Anscheinsbeweis bei Verkehrsunfall mit Fußgänger

Wenn sich ein Verkehrsunfall in unmittelbarem Zusammenhang mit dem Überqueren der Fahrbahn durch einen Fußgänger ereignet, kann der Anscheinsbeweis dafür sprechen, dass der Fußgänger unter Missachtung der Sorgfaltsanforderungen des § 25 Abs. 3 StVO ohne hinreichende Beachtung des Fahrzeugsverkehrs auf die Fahrbahn trat. Dies hat das Oberlandesgericht (OLG) Saarbrücken mit Urteil vom 13.4.2010 (Az.: 4 U 425/09 – 120) entschieden. Allerdings ist der Anscheinsbeweis erschüttert, sofern die Straße in der Annährungsrichtung des unfallbeteiligten Fahrzeugs nur eingeschränkt eingesehen werden kann und die Möglichkeit besteht, dass der Kraftfahrer bei Beginn der Überquerung noch nicht wahrgenommen werden konnte. In dem Rechtsstreit verlangte der Kläger von dem Beklagten Schadensersatz, weil letzterer als Fußgänger auf die Straße trat, die der Kläger mit seinem Motorrad befuhr.
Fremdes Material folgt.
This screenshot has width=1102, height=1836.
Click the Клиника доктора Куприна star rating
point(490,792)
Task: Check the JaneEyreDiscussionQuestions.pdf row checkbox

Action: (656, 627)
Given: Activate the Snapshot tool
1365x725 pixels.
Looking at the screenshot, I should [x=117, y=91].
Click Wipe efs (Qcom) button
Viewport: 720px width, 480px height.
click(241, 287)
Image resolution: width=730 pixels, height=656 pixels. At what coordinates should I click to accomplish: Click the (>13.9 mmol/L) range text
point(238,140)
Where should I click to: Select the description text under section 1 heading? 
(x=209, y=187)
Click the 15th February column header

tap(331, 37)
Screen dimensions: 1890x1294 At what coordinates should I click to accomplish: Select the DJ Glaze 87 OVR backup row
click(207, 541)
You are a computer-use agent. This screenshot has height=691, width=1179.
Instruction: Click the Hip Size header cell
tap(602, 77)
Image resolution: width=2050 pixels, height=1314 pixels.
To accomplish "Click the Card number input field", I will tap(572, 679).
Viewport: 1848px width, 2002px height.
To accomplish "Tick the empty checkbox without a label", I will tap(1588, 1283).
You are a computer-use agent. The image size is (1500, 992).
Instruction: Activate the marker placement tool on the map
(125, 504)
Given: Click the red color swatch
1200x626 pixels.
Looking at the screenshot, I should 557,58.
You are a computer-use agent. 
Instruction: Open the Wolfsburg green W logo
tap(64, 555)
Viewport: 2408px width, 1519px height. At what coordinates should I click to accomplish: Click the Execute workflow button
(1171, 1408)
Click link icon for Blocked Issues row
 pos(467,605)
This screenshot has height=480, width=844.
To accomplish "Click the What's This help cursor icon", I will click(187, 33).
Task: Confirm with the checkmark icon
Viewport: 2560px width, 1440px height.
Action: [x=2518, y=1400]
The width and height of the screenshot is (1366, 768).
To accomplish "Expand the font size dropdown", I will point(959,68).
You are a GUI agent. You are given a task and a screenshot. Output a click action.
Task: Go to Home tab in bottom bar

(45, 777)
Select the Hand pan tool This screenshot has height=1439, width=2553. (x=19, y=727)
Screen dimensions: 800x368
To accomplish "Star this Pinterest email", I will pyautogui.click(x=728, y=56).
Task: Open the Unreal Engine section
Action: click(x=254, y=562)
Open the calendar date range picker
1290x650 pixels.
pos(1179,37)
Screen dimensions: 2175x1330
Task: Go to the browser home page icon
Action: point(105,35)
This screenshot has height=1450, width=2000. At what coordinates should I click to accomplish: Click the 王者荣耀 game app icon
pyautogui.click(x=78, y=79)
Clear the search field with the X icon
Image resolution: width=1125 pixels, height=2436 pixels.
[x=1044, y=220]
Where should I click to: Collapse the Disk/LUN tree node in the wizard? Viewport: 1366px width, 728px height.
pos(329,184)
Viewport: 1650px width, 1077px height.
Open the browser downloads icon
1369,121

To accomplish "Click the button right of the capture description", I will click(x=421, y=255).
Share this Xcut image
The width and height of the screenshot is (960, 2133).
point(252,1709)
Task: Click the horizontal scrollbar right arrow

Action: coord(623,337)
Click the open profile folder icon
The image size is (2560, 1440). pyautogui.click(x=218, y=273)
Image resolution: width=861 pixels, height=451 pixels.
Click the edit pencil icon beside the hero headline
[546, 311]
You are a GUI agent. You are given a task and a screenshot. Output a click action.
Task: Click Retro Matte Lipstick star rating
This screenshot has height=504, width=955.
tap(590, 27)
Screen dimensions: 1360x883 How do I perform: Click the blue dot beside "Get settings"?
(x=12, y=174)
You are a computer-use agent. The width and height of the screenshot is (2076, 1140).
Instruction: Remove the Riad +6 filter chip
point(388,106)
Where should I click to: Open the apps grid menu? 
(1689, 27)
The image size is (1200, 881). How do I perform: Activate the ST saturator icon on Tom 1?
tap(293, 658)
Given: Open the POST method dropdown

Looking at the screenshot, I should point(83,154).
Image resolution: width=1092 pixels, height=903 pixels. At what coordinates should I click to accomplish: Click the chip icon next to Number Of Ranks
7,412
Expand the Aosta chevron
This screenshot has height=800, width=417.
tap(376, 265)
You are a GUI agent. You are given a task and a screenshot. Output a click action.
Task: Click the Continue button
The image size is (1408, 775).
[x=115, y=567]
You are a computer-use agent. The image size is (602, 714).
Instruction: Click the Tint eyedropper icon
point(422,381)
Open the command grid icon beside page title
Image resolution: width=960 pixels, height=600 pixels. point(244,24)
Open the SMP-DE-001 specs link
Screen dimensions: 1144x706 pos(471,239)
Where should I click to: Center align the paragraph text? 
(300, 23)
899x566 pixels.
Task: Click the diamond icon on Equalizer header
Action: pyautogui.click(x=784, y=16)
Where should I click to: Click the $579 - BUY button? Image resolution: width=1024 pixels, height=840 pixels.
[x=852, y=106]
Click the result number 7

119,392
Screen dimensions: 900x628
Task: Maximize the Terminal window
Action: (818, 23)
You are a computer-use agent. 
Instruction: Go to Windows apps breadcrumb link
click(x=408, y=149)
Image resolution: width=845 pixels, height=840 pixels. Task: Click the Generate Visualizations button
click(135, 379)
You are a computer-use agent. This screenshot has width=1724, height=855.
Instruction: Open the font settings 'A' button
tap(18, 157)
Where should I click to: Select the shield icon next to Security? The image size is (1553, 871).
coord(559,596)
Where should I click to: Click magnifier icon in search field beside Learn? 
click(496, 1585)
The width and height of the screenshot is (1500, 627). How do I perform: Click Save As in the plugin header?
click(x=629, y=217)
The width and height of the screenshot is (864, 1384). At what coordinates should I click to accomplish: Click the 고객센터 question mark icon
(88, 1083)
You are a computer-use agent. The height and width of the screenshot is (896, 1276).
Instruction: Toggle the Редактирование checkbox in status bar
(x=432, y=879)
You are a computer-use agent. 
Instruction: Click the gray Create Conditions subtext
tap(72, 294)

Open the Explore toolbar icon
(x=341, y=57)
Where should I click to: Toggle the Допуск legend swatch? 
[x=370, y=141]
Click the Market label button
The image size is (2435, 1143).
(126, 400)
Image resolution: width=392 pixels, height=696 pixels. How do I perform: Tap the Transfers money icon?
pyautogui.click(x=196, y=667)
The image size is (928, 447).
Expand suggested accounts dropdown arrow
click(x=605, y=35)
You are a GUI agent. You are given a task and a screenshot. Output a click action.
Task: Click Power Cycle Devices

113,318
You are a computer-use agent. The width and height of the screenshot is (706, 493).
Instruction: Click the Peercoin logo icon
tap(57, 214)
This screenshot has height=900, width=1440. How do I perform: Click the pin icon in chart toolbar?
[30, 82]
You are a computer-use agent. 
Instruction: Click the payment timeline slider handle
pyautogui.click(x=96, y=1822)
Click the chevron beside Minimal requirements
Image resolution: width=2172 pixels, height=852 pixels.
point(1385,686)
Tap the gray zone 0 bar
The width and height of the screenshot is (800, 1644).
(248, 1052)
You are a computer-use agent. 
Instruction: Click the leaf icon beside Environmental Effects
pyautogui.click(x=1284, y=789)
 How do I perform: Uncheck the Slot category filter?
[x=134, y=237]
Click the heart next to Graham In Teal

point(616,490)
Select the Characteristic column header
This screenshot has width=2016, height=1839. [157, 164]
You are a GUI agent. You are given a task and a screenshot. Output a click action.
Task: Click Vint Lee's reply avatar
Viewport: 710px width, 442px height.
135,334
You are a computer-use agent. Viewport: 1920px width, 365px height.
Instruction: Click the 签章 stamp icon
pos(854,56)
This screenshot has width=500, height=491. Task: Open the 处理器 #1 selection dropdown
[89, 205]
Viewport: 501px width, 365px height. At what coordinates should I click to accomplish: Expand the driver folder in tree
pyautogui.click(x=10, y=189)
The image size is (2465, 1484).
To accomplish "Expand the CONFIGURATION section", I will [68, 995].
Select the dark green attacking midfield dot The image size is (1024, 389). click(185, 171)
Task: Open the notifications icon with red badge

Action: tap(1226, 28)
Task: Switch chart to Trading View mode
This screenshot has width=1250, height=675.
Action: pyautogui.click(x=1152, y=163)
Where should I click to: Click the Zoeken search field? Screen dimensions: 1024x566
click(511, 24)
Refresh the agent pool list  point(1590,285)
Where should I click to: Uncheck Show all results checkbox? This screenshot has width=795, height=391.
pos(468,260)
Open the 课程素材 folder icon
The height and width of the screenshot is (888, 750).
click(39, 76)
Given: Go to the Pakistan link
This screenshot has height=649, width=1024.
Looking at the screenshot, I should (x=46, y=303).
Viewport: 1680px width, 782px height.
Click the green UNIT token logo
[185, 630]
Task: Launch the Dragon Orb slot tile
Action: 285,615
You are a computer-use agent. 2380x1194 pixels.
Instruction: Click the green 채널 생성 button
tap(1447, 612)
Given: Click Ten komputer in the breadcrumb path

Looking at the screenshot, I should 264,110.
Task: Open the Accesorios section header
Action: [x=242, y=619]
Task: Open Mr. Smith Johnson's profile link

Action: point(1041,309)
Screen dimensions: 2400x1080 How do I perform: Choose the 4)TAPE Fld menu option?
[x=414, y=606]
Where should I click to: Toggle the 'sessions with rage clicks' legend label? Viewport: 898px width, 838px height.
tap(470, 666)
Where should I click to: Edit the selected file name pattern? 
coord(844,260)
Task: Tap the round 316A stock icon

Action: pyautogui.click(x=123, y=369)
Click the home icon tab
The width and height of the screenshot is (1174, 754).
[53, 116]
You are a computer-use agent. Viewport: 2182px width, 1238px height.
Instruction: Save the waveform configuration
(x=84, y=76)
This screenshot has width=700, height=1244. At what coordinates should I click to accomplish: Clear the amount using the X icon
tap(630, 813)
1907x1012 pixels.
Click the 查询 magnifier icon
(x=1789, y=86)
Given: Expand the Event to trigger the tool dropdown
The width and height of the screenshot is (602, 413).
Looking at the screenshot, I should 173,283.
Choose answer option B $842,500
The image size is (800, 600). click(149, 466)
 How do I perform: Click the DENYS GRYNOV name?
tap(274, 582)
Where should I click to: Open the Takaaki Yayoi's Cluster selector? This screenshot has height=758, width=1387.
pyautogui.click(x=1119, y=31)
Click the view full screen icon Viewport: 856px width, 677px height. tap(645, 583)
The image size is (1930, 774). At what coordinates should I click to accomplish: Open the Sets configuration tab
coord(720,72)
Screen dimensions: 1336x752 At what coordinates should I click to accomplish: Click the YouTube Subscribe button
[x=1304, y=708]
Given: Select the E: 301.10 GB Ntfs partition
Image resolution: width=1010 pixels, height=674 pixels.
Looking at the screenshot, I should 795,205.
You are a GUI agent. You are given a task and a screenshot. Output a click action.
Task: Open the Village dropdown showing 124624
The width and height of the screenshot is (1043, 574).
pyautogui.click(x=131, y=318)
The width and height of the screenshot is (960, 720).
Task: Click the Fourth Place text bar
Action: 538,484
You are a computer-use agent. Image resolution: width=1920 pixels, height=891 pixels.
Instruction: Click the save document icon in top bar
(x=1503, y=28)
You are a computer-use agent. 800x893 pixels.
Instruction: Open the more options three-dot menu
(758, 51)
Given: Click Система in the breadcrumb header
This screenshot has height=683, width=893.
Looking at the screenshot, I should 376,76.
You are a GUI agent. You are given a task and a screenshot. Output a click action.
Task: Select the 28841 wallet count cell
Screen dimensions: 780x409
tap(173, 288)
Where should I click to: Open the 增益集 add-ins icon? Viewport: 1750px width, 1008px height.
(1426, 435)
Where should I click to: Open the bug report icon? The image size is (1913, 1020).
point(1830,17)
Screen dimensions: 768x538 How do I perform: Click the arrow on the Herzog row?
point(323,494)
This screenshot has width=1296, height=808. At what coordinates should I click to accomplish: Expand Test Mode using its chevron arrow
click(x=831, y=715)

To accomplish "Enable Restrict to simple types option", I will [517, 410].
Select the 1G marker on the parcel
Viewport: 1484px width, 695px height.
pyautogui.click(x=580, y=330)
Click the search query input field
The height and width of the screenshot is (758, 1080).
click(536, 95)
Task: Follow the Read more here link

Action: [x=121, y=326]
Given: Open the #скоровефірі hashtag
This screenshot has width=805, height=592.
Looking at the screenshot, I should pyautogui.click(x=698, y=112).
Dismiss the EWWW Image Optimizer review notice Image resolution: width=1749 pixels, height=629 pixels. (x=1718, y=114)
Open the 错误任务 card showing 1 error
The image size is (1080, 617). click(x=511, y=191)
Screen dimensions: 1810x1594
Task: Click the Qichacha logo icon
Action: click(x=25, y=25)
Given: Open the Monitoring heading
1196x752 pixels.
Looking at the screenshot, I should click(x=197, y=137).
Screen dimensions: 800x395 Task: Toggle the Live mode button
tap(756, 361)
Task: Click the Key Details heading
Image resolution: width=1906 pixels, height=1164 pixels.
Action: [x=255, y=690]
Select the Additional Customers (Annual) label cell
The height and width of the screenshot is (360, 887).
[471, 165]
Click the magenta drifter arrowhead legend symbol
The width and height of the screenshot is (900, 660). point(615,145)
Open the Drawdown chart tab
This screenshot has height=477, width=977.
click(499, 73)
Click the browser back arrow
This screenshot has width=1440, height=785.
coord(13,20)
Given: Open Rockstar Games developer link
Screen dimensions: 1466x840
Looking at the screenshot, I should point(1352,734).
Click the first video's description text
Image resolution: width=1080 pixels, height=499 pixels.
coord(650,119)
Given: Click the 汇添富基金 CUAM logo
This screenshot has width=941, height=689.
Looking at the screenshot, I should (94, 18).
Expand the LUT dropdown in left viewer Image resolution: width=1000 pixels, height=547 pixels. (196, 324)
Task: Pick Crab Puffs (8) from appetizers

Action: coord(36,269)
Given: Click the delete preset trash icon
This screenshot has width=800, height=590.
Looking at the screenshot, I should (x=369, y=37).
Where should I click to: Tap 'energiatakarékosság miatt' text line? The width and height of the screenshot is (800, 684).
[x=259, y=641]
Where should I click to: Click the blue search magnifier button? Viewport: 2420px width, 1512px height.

Standort und Verhalten des Beklagten im Zeitpunkt der Annäherung des Klägers stehen zwischen den Parteien im Streit. Unbestritten bremste der Kläger sein Motorrad stark ab, stürzte, fiel und schleuderte weiter, bis er ohne den Beklagten zu berühren an einer Böschung zum Stillstand kam. Der Kläger wurde verletzt, und an seinem Motorrad entstand Sachschaden. Er führte aus, sein Motorrad mit angepasster Geschwindigkeit geführt und den Beklagten erstmals wahrgenommen zu haben, als dieser sein Fahrrad aus Richtung des Klägers von links über die Landstraße geschoben habe. Da der Beklagte unvermittelt auf der rechten Fahrbahn mittig stehen geblieben sei, habe er mit seinem Fahrrad die Fahrspur des Klägers erheblich versperrt. Das Landgericht hatte der Klage auf der Grundlage einer 75-prozentigen Haftung des Beklagten stattgegeben. Mit der hiergegen gerichteten Berufung erstrebt der Beklagte die vollständige Klageabweisung. Die Berufung bleibt überwiegend erfolglos, da das OLG die Schadensersatzpflicht des Beklagte gemäß § 823 Abs. 1,2 BGB wegen eines fahrlässigen Verstoßes gegen die Verkehrsvorschrift des § 25 Abs. 3 StVO bestätigte. Das OLG hat bei der Haftungsabwägung gemäß § 254 Abs. 1 BGB neben der Betriebsgefahr des Motorrades auch eine Geschwindigkeitsüberschreitung des Klägers von 15 km/h in Ansatz gebracht und daher eine Haftungsquote von 2/3 zu 1/3 zu Gunsten des Klägers festgesetzt. Da die Betriebsgefahr und die Geschwindigkeit von Fahrzeugen immer Einfluss auf die Haftungsquote haben, sollten Unfallgeschädigte bei der Schadensregulierung stets anwaltliche Hilfe in Anspruch nehmen.